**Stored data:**

┏━━

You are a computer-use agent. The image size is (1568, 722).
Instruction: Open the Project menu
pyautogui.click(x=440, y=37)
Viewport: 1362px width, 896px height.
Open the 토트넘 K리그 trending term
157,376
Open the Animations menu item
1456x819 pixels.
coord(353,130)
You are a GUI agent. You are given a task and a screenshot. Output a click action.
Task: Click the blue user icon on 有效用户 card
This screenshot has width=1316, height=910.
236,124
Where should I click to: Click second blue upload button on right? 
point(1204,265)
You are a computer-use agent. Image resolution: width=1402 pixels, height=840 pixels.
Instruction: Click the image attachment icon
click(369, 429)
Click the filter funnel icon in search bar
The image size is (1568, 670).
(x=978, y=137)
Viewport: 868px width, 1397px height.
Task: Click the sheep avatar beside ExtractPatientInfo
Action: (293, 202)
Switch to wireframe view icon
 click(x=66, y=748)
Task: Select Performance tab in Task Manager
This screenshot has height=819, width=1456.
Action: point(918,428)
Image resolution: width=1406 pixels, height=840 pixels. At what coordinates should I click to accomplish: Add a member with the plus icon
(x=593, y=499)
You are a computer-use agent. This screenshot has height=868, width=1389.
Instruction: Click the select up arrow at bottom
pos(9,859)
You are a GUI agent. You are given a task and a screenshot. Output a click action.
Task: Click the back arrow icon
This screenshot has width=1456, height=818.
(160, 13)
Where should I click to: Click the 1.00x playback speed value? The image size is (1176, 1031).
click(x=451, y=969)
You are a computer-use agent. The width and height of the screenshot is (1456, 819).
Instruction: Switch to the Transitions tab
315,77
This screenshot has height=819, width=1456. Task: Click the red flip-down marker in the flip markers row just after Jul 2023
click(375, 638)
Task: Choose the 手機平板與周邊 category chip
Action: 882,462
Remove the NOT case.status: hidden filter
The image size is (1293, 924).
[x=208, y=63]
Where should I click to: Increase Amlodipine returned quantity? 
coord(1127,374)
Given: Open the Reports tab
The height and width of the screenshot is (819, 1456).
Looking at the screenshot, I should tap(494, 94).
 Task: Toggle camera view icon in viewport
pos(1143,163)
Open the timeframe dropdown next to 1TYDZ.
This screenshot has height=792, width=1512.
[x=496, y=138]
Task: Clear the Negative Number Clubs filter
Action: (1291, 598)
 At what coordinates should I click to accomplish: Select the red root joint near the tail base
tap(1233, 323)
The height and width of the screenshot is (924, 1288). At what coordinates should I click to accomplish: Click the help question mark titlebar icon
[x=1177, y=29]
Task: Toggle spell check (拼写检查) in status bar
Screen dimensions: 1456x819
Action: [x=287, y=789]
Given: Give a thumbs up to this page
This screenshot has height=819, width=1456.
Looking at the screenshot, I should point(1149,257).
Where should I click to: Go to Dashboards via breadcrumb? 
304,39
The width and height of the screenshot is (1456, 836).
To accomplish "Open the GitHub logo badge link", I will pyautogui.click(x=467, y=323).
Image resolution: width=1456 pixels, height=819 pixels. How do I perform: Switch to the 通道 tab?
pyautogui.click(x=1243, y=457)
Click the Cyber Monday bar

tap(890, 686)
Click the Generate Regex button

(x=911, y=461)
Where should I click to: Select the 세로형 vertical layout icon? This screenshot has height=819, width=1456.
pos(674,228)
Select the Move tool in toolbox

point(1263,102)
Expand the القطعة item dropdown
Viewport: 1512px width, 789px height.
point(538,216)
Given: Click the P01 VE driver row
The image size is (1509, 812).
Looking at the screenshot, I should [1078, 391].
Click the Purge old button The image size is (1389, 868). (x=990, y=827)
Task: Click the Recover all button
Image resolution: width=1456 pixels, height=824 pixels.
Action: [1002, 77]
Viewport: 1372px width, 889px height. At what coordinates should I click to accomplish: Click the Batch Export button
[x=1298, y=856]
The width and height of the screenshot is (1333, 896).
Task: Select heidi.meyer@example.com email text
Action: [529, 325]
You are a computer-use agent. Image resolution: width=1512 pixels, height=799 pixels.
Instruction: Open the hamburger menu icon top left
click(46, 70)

┗━━

Repeat exactly, and only, the lines from the one containing "The image size is (1509, 812)." through the last line above.

**Response for this exercise:**
The image size is (1509, 812).
Looking at the screenshot, I should [1078, 391].
Click the Purge old button The image size is (1389, 868). (x=990, y=827)
Task: Click the Recover all button
Image resolution: width=1456 pixels, height=824 pixels.
Action: [1002, 77]
Viewport: 1372px width, 889px height. At what coordinates should I click to accomplish: Click the Batch Export button
[x=1298, y=856]
The width and height of the screenshot is (1333, 896).
Task: Select heidi.meyer@example.com email text
Action: [529, 325]
You are a computer-use agent. Image resolution: width=1512 pixels, height=799 pixels.
Instruction: Open the hamburger menu icon top left
click(46, 70)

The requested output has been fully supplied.